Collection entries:
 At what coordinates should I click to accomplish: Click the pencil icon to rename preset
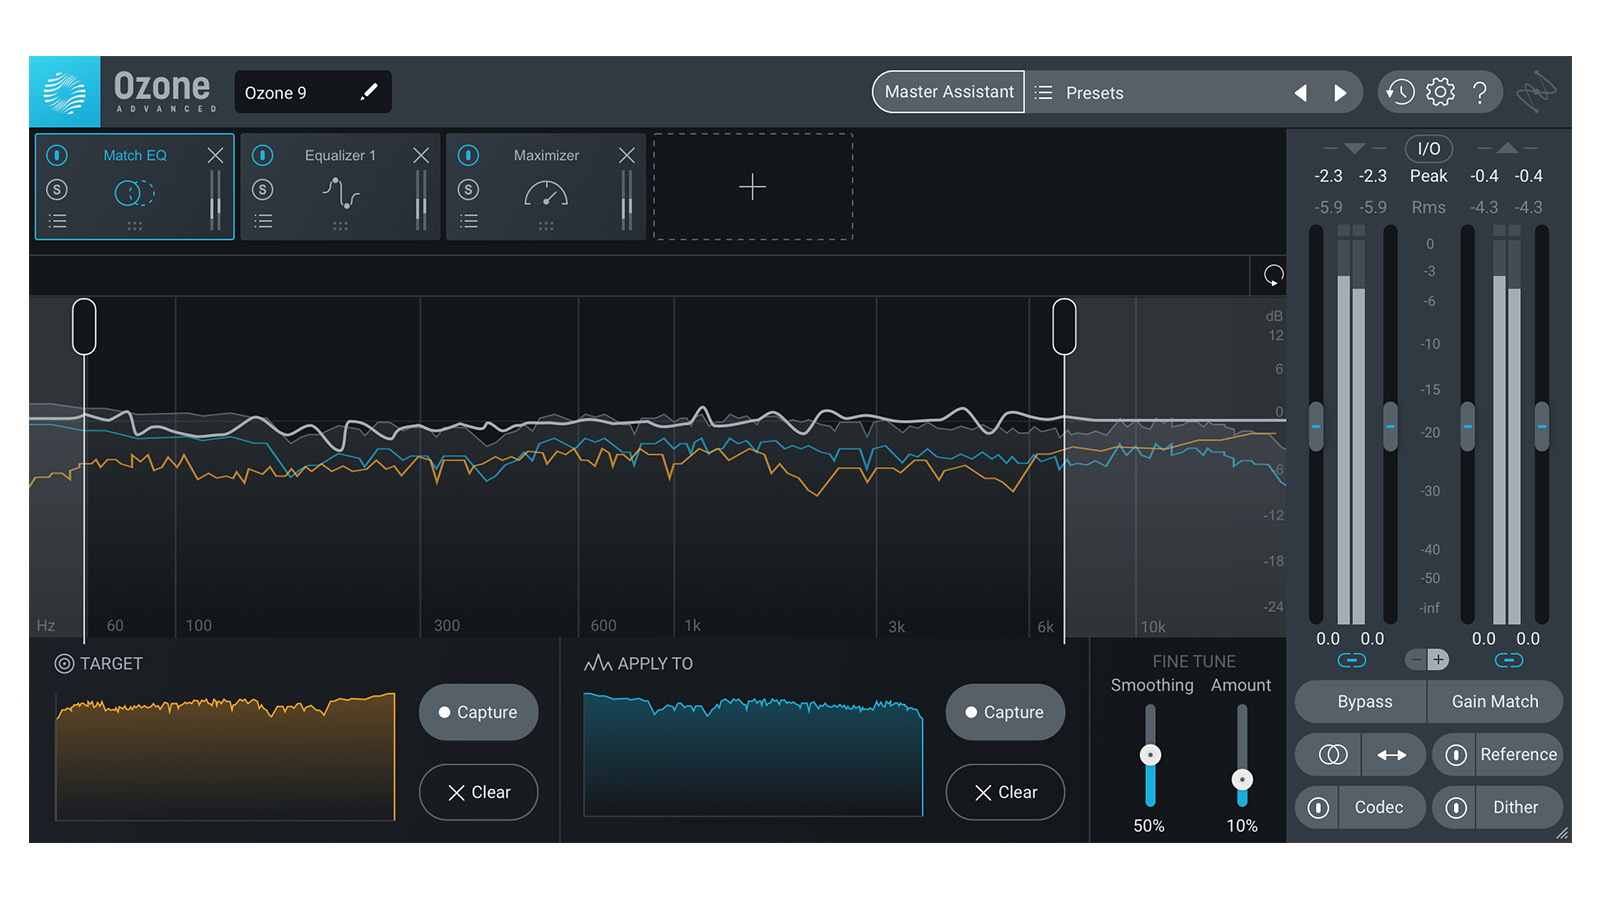(369, 92)
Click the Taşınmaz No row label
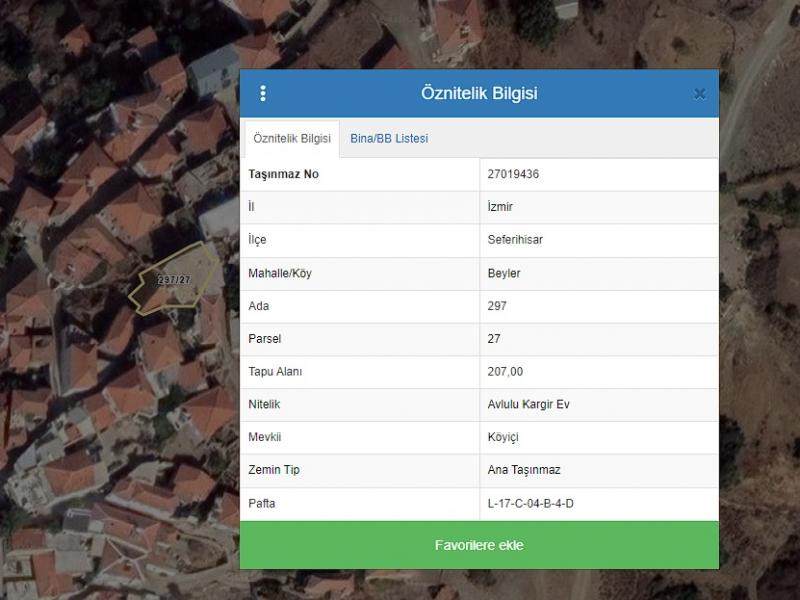Screen dimensions: 800x600 (283, 174)
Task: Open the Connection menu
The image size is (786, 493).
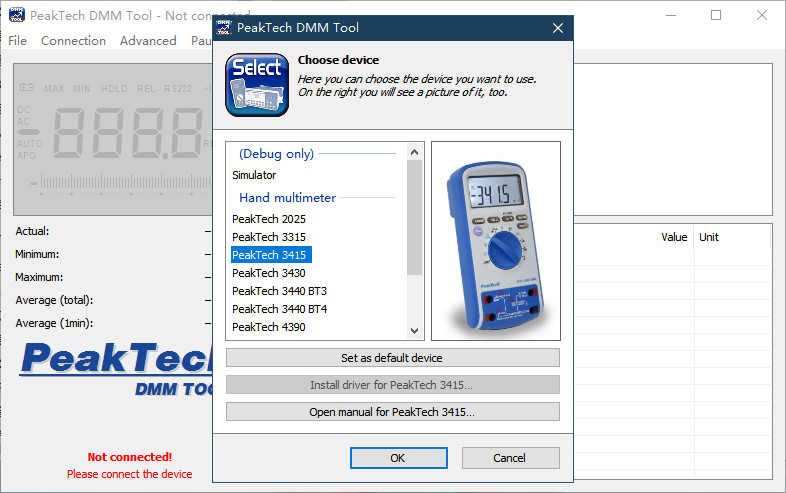Action: pyautogui.click(x=73, y=41)
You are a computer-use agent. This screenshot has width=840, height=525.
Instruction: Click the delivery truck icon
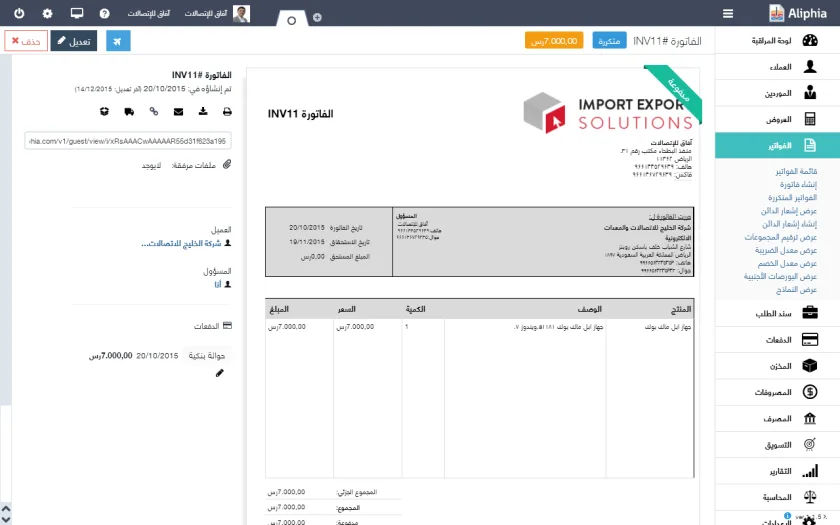129,111
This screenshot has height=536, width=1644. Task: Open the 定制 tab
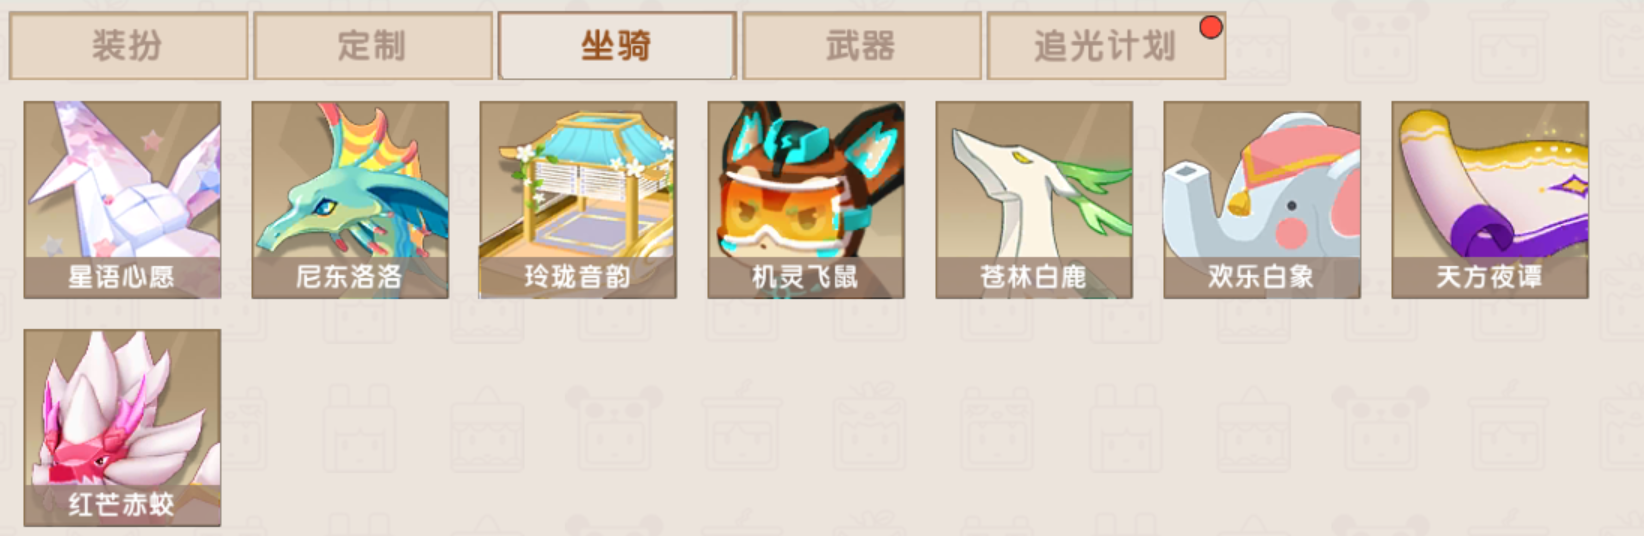pos(373,46)
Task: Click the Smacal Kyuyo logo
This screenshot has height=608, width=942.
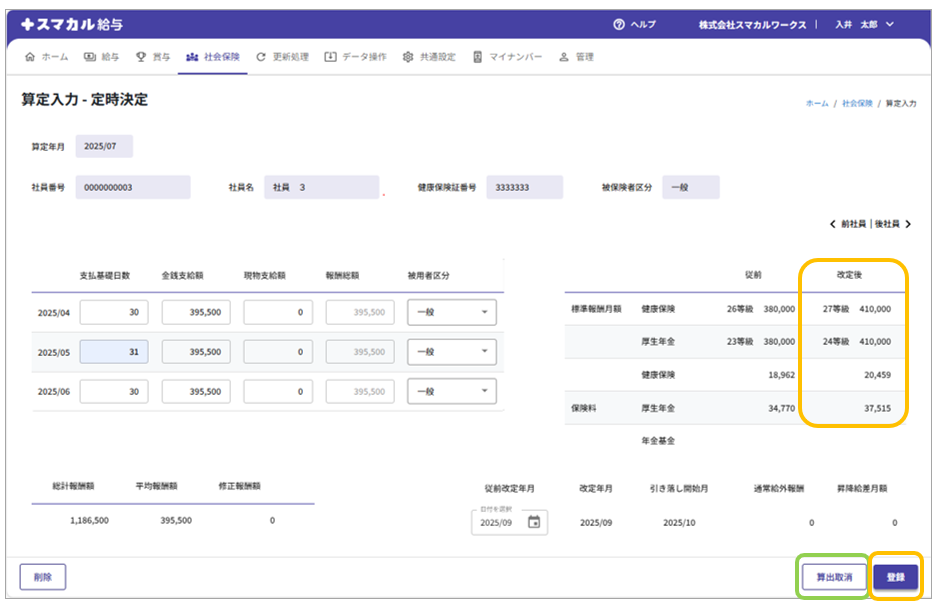Action: pyautogui.click(x=72, y=24)
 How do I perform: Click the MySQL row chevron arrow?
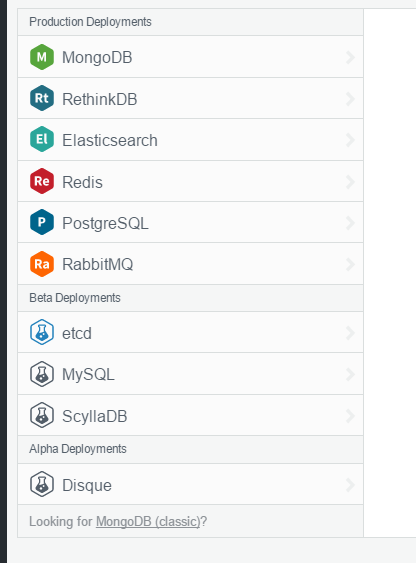(350, 374)
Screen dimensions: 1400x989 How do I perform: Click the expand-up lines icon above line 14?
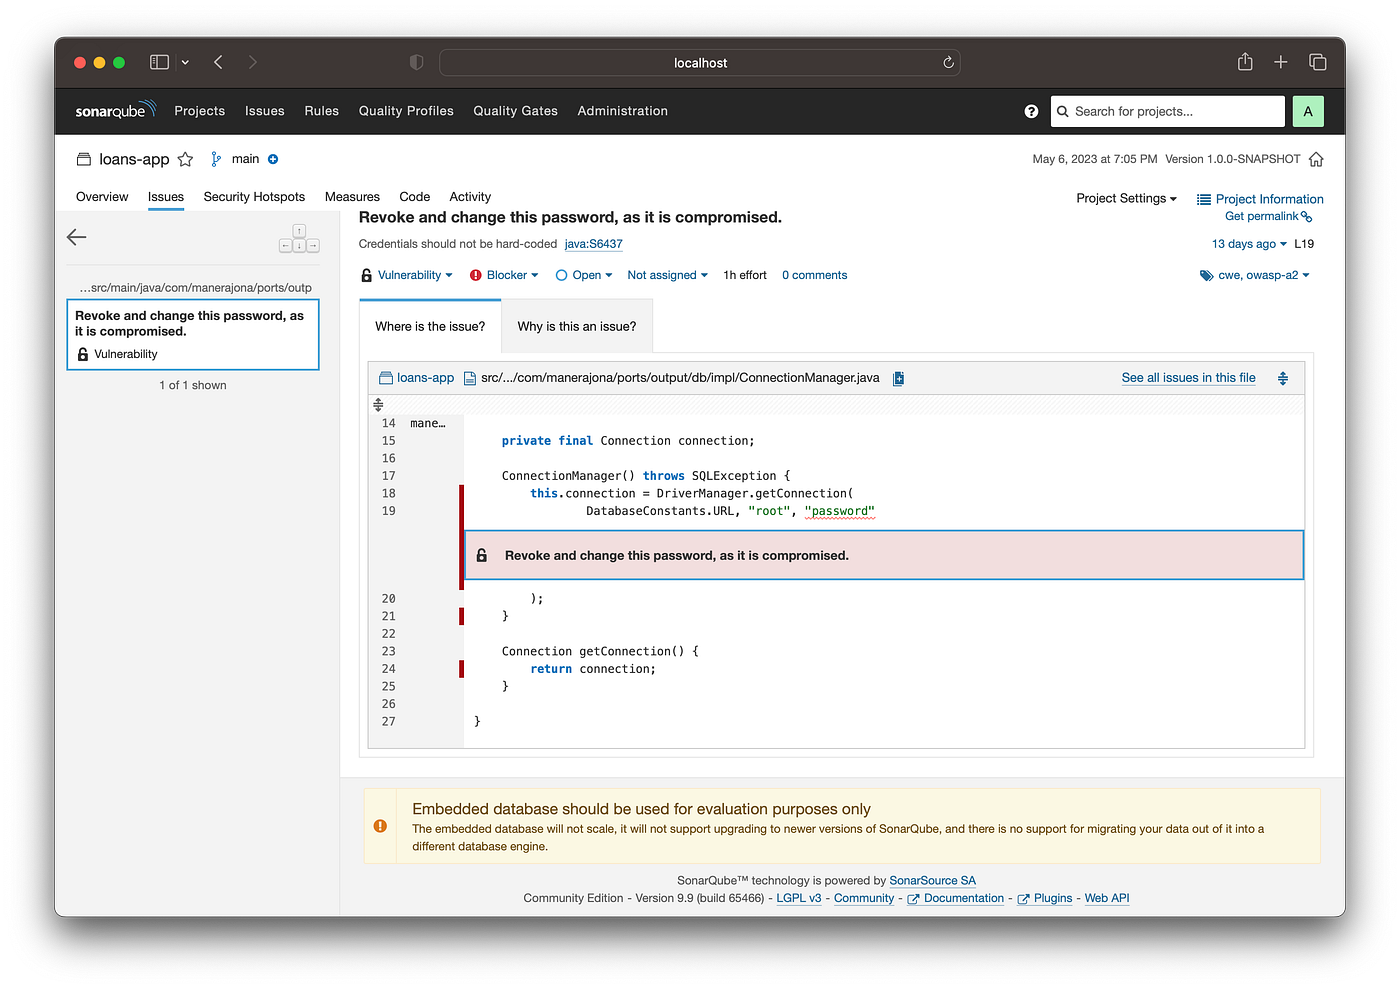pos(378,405)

__EXERCISE BRIEF__. Copy exactly the lines from the line that contains "Task: Click the Smacal Kyuyo logo" through the last line of the records above, both ends included, but leave out the pictures.

__RESPONSE FOR THIS EXERCISE__.
Task: Click the Smacal Kyuyo logo
This screenshot has height=608, width=942.
Action: pyautogui.click(x=72, y=24)
 How do I perform: Click the MySQL row chevron arrow?
(350, 374)
Screen dimensions: 1400x989 How do I perform: Click the expand-up lines icon above line 14?
pos(378,405)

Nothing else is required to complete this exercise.